[Stored records]

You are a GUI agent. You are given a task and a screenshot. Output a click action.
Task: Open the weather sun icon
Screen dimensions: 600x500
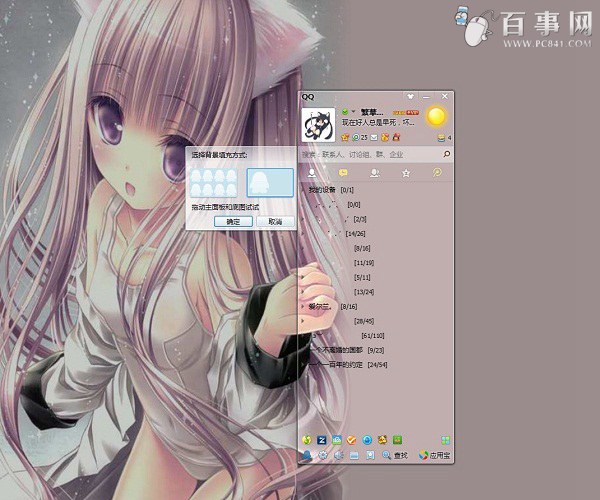(435, 117)
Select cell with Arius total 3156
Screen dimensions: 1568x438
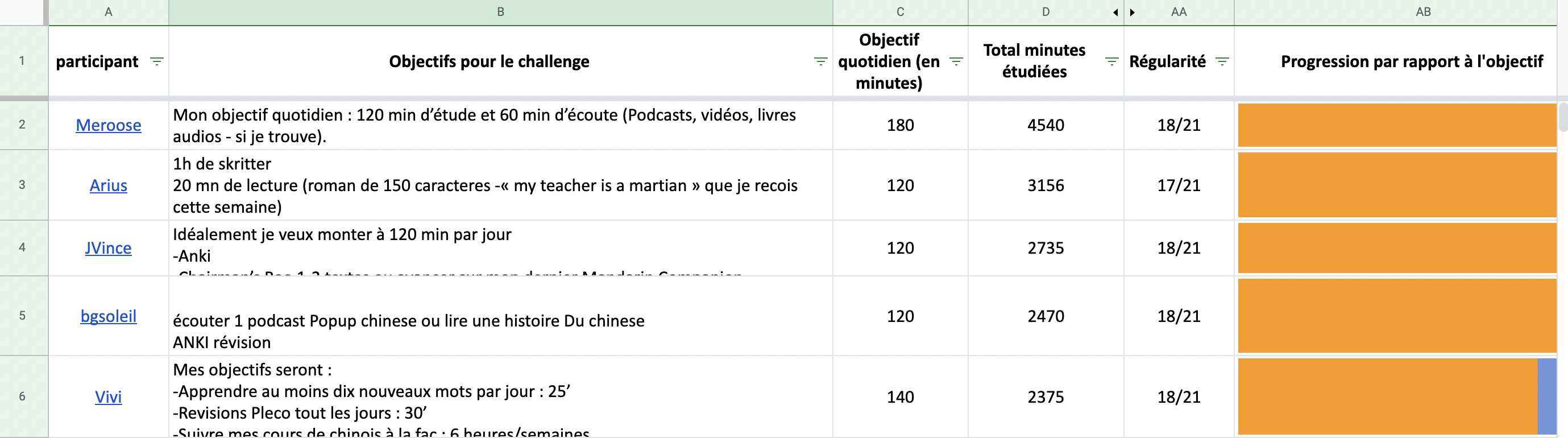pyautogui.click(x=1045, y=186)
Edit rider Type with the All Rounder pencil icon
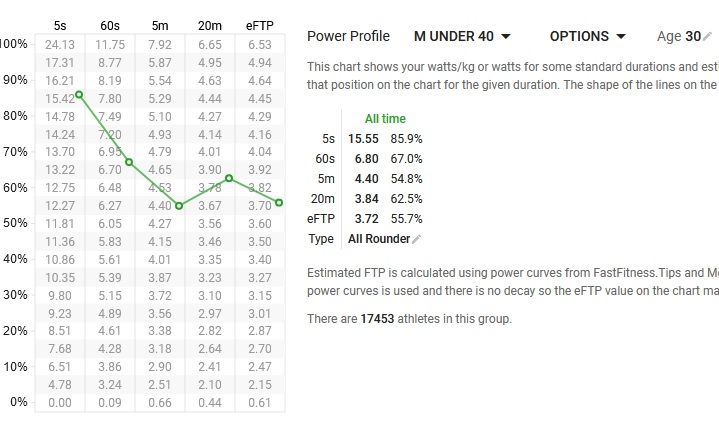This screenshot has height=432, width=719. (x=417, y=239)
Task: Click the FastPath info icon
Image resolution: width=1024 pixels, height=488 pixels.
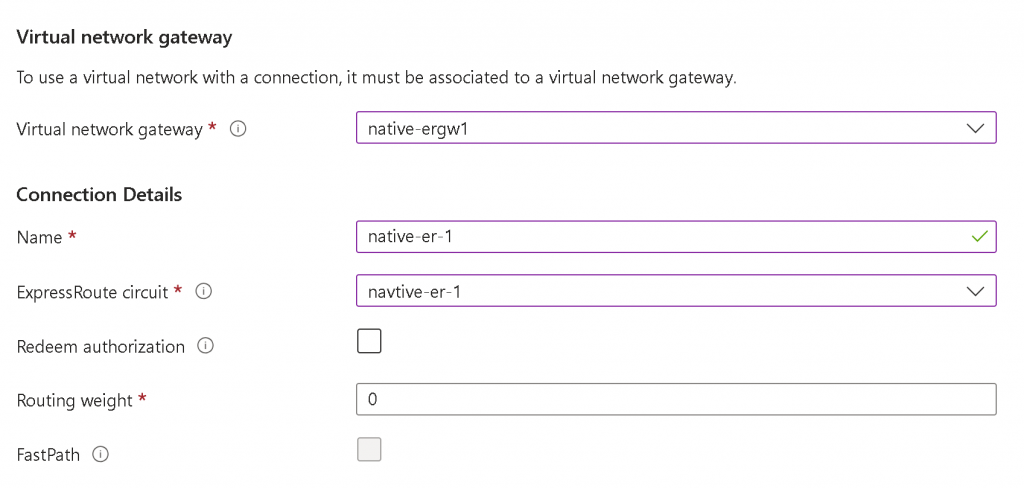Action: [x=100, y=454]
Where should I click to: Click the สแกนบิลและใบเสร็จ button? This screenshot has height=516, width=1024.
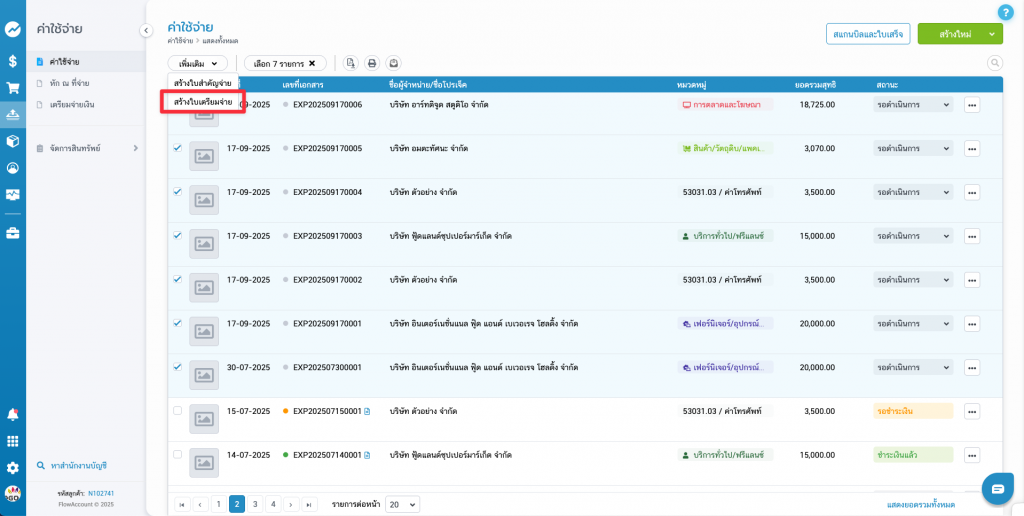pos(868,34)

**Task instructions:** Reproduce the final stretch of lines exactly: the line containing "Task: Open the weather sun icon" through the last line of the data, both included. Pictures do not belong in the copy.

**Reply to the exercise:**
Task: Open the weather sun icon
Screen dimensions: 600x500
(435, 117)
Select cell with Arius total 3156
Screen dimensions: 1568x438
pyautogui.click(x=1045, y=186)
Edit rider Type with the All Rounder pencil icon
This screenshot has height=432, width=719. (x=417, y=239)
Task: Click the FastPath info icon
Image resolution: width=1024 pixels, height=488 pixels.
Action: [x=100, y=454]
Where should I click to: Click the สแกนบิลและใบเสร็จ button? This screenshot has height=516, width=1024.
pos(868,34)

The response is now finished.